Le lendemain matin à 5h, dans la nuit froide, nous repartons. Il s’agit d’atteindre Aïn-Leuh, à 30km, dans la matinée. Un convoi nous précède, il faut profiter de la cavalerie qui l’accompagne et le protège. Nous ne sommes plus en pays soumis. La région se prête d’ailleurs admirablement aux coups de main : c’est un enchevêtrement de gorges, dans un terrain schisteux et volcanique. Nous coupons au court par une vallée assez large où coule un oued utilisé par les fellahs pour l’irrigation de leurs champs d’orge et de maïs. Bien qu’éloignés du convoi nous ne faisons point de mauvaises rencontres. Nous n’eûmes qu’un moment de légère inquiétude. Au détour d’un ravin, nous vîmes descendre de la montagne au grand galop de leurs petits chevaux une trentaine de cavaliers qui piquaient droit sur nous… Hum ? Que nous veulent-ils ? Nous sommes encore à 5 ou 6km du camp. Personne ne peut nous voir ni nous porter secours. En un clin d’œil toutes ces pensées désagréables nous passent dans la tête… Mais les cavaliers, des têtes de brigands, se rangent en ligne à droite du sentier tandis qu’un grand bel homme noir et barbu qui semble leur chef se place à gauche et nous salue d’un large geste et d’un sourire de loup… Il s’agit d’un groupe de partisans, ralliés à la France : notre passage leur a été signalé. Ils accourent pour nous assurer de leur loyauté, assurance dont nous nous serions passés…
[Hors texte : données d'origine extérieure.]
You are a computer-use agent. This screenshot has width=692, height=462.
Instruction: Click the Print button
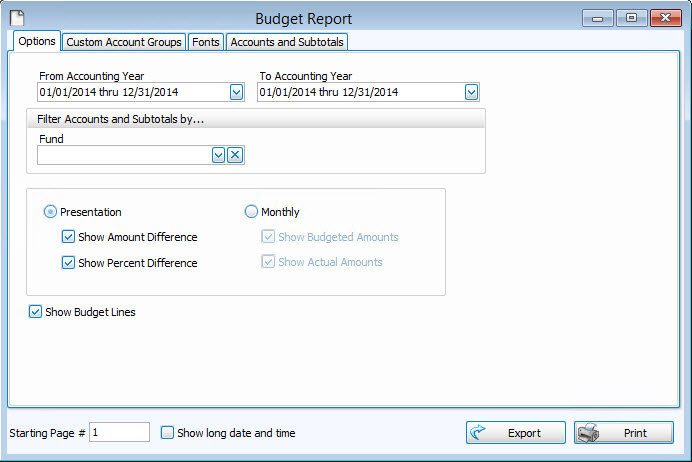(623, 433)
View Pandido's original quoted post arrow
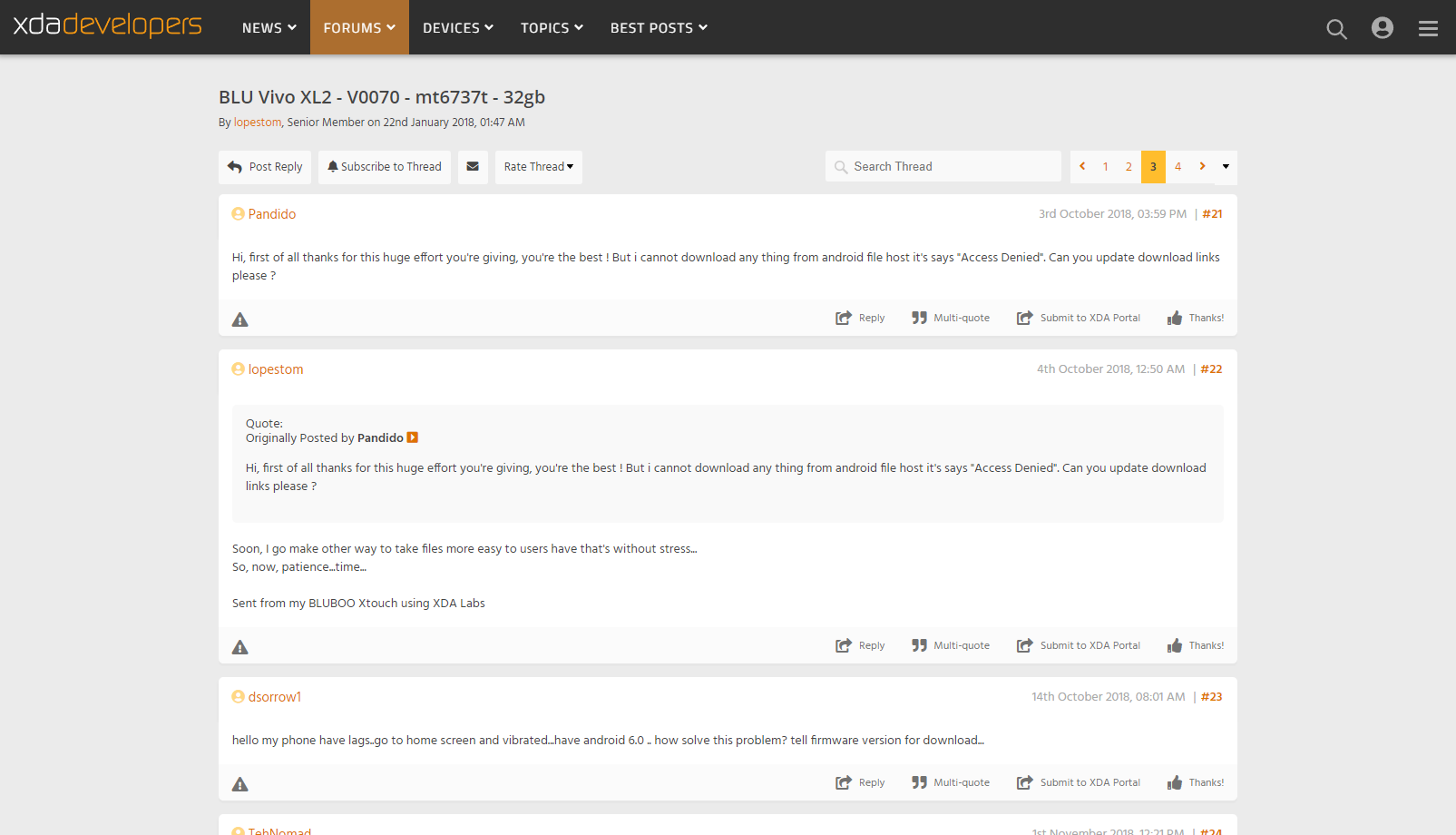Screen dimensions: 1456x835 click(413, 437)
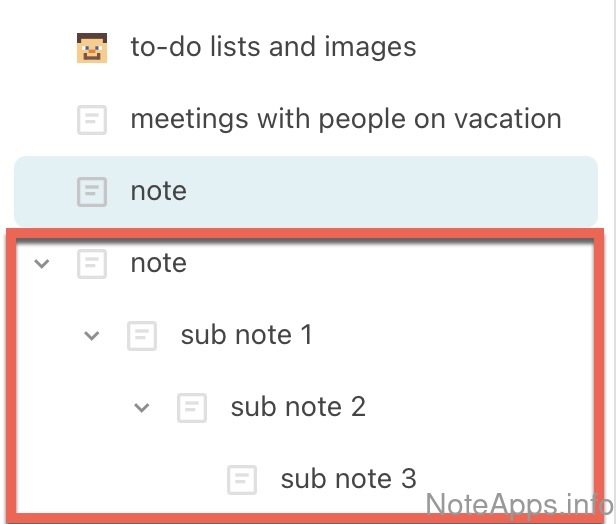Screen dimensions: 616x524
Task: Click the page icon next to sub note 1
Action: (x=142, y=335)
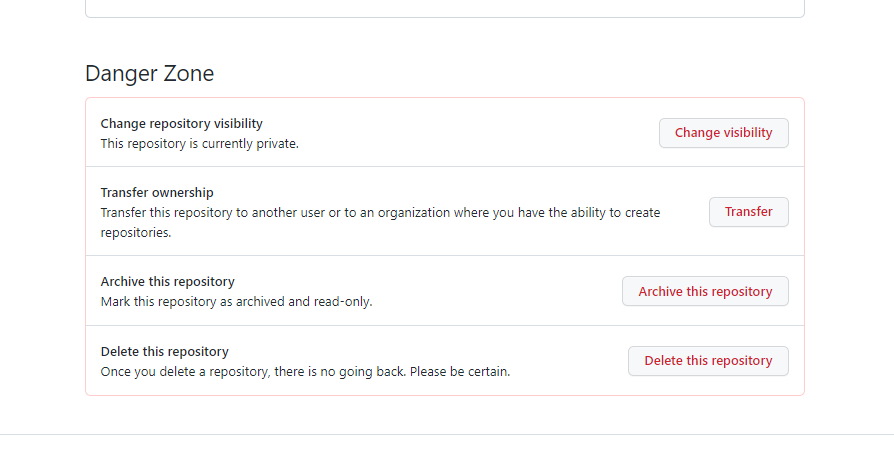Click the Change visibility button
The image size is (894, 476).
[x=723, y=133]
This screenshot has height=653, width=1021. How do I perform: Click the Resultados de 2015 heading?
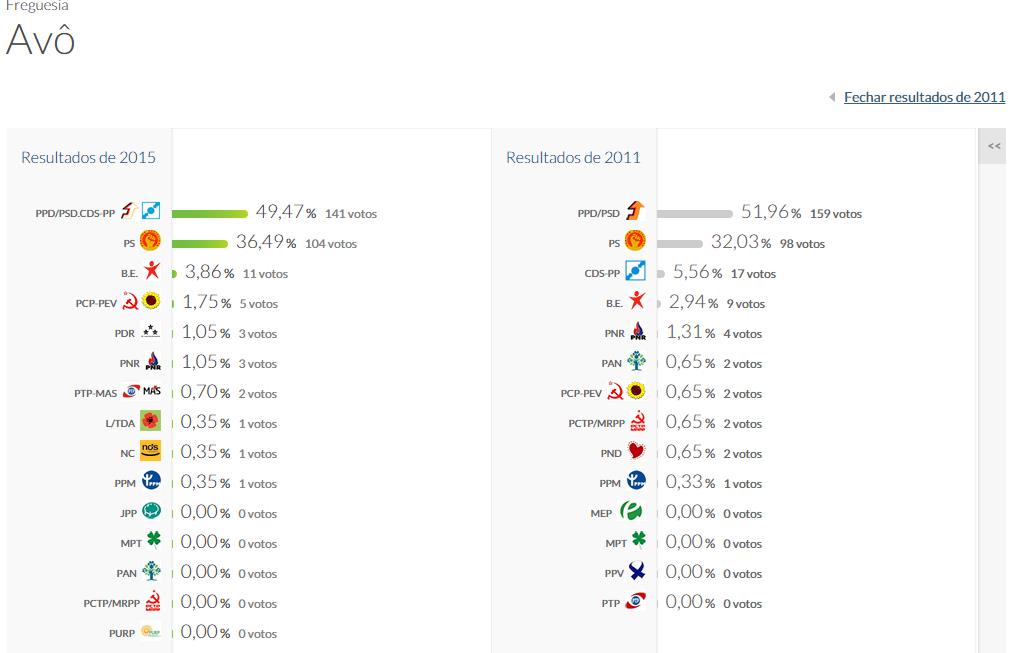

A 10h nous sommes en vue du camp d’Aïn-Leuh. C’est un village, que dis-je ? une ville de tentes-marabouts de l’effet le plus curieux. On dirait qu’un esprit facétieux a voulu reproduire en miniature sur ce plateau et sur ses pentes une chaîne de l’Atlas avec ses innombrables sommets pointus. Là vivent plus de 4.000 hommes : tirailleurs marocains, sénégalais, algériens, tunisiens, légion étrangère, bataillons d’Afrique, goumiers, spahis, artilleurs… C’est un grouillement invraisemblable d’Africains et d’Européens où l’Allemand de la Légion coudoie le Nègre du Sénégal ; des chevaux, des mulets, des chameaux, des piles énormes de sacs de blé, de balles d’avoine, de cubes de paille, des baraques où des Grecs, des Espagnols, des Arabes vendent du tabac, de l’alcool, des chaussettes, du chocolat, des glaces à main, du beurre rance, du savon de Marseille strié de bleu. Tel est le camp d’une colonne mobile au Maroc. Comme je vais y vivre longtemps j’aurai l’occasion de le décrire plus en détail. Pour le moment je m’installe sous la tente-marabout qui m’est affectée, installation toute provisoire, car nous partons le 1er octobre en colonne.